Microbial formate production and consumption during syntrophic conversion of ethanol or lactate to methane was examined in purified flocs and digestor contents obtained from a whey-processing digestor. Formate production by digestor contents or purified digestor flocs was dependent on CO2 and either ethanol or lactate but not H2 gas as an electron donor. During syntrophic methanogenesis, flocs were the primary site for formate production via ethanol-dependent CO2 reduction, with a formate production rate and methanogenic turnover constant of 660 μM/h and 0.044/min, respectively. Floc preparations accumulated fourfold-higher levels of formate (40 μM) than digestor contents, and the free flora was the primary site for formate cleavage to CO2 and H2 (90 μM formate per h). Inhibition of methanogenesis by CHCl3 resulted in formate accumulation and suppression of syntrophic ethanol oxidation. H2 gas was an insignificant intermediary metabolite of syntrophic ethanol conversion by flocs, and its exogenous addition neither stimulated methanogenesis nor inhibited the initial rate of ethanol oxidation. These results demonstrated that >90% of the syntrophic ethanol conversion to methane by mixed cultures containing primarily Desulfovibrio vulgaris and Methanobacterium formicicum was mediated via interspecies formate transfer and that <10% was mediated via interspecies H2 transfer. The results are discussed in relation to biochemical thermodynamics. A model is presented which describes the dynamics of a bicarbonate-formate electron shuttle mechanism for control of carbon and electron flow during syntrophic methanogenesis and provides a novel mechanism for energy conservation by syntrophic acetogens.

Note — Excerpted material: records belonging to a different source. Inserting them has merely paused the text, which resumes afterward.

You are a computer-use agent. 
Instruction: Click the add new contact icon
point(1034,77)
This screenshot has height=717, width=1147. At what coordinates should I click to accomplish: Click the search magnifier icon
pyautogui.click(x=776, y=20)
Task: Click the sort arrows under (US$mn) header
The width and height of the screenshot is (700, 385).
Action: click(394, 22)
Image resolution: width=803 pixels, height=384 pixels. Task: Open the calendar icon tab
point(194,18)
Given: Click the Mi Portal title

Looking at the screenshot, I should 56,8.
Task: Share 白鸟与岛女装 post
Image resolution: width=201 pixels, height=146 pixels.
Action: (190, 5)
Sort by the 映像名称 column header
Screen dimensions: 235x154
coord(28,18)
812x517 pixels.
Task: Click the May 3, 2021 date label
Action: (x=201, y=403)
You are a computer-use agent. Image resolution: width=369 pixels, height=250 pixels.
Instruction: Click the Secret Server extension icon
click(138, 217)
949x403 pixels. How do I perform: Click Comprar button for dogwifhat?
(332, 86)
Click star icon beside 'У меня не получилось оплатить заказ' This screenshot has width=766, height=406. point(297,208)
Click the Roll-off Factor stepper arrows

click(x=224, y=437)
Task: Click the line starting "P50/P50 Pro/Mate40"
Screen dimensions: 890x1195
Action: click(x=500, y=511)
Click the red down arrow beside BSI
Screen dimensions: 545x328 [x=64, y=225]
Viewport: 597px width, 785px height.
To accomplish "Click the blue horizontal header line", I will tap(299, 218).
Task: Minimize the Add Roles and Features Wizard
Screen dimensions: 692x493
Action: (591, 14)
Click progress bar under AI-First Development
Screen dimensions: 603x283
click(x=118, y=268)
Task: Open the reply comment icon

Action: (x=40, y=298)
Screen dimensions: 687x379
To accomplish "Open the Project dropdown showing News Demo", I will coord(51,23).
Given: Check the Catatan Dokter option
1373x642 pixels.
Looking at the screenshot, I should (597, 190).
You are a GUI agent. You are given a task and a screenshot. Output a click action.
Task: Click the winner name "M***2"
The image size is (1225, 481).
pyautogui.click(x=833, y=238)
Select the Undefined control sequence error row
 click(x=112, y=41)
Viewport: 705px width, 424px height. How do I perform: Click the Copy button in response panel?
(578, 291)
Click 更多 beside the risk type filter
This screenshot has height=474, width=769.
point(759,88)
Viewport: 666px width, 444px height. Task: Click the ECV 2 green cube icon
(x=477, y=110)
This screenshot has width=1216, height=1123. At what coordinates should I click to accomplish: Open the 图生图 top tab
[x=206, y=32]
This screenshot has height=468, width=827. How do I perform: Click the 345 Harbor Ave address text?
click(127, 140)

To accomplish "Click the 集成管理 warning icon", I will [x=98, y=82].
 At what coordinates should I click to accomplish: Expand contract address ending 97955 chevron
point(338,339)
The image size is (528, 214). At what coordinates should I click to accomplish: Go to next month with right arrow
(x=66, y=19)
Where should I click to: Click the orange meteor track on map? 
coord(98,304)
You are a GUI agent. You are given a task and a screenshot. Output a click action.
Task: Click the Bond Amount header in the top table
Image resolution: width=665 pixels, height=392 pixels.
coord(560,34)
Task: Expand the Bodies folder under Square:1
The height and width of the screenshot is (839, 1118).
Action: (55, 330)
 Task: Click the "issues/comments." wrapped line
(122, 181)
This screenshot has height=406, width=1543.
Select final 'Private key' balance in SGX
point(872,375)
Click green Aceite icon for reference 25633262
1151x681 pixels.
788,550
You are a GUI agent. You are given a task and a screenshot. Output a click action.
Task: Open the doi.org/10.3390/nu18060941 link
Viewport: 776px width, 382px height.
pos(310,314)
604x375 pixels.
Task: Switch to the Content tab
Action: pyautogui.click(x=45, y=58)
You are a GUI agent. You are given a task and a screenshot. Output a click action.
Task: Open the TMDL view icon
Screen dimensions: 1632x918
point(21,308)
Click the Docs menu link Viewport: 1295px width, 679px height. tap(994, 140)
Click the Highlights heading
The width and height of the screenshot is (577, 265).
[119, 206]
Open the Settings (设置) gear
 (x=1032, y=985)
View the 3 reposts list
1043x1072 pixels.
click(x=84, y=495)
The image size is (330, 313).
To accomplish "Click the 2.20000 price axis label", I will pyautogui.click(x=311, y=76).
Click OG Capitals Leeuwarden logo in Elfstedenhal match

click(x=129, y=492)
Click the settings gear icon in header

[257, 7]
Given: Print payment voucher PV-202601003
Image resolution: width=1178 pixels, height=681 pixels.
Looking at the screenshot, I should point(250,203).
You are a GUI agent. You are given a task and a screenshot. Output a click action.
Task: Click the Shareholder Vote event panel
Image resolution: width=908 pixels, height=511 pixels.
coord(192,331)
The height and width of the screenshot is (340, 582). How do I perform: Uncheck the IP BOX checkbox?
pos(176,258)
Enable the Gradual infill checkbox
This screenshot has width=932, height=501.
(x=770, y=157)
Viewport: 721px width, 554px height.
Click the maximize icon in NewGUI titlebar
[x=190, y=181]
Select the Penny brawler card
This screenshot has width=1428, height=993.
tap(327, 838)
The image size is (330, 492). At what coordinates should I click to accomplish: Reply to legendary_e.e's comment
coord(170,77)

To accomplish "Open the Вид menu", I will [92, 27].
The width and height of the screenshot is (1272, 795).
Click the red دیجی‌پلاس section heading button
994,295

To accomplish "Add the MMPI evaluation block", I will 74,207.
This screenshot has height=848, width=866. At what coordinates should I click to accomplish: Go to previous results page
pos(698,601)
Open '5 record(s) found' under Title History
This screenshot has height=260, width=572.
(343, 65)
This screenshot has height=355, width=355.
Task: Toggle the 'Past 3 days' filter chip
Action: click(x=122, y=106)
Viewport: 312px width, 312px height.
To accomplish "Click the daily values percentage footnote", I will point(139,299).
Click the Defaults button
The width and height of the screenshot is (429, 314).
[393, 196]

机译:在纯化的絮状物中和从乳清工艺消化池中得到的消化池内容物中,检查了乙醇或乳酸从合成转化为甲烷期间微生物甲酸的产生和消耗。通过消化器内容物或纯化的消化器絮凝物产生的甲酸盐取决于CO2和乙醇或乳酸盐,但不取决于作为电子供体的H2气体。在营养化甲烷化过程中,絮凝物是通过乙醇依赖性CO2还原而产生甲酸的主要场所,其甲酸产生速率和产甲烷周转常数分别为660μM/ h和0.044 / min。絮凝制剂的甲酸盐(40μM)含量比消化液含量高四倍,游离菌群是甲酸盐裂解成CO2和H2的主要位点(每小时90μM甲酸盐)。 CHCl3抑制甲烷生成,导致甲酸积累并抑制同养乙醇氧化。 H 2气是絮凝物转化合成乙醇的微不足道的中间代谢物,其外源添加既不会刺激甲烷生成,也不会抑制乙醇氧化的初始速率。这些结果表明,通过主要包含寻常脱硫弧菌和甲酸甲烷杆菌的混合培养物,> 90%的同养乙醇转化为甲烷是通过种间甲酸盐转移介导的,<10%是通过种间H2转移介导的。讨论了有关生化热力学的结果。提出了一个模型,该模型描述了碳酸氢盐-甲酸电子穿梭机理的动力学,以控制营养化甲烷生成过程中的碳和电子流,并提供了一种通过营养化产乙酸酶进行节能的新机理。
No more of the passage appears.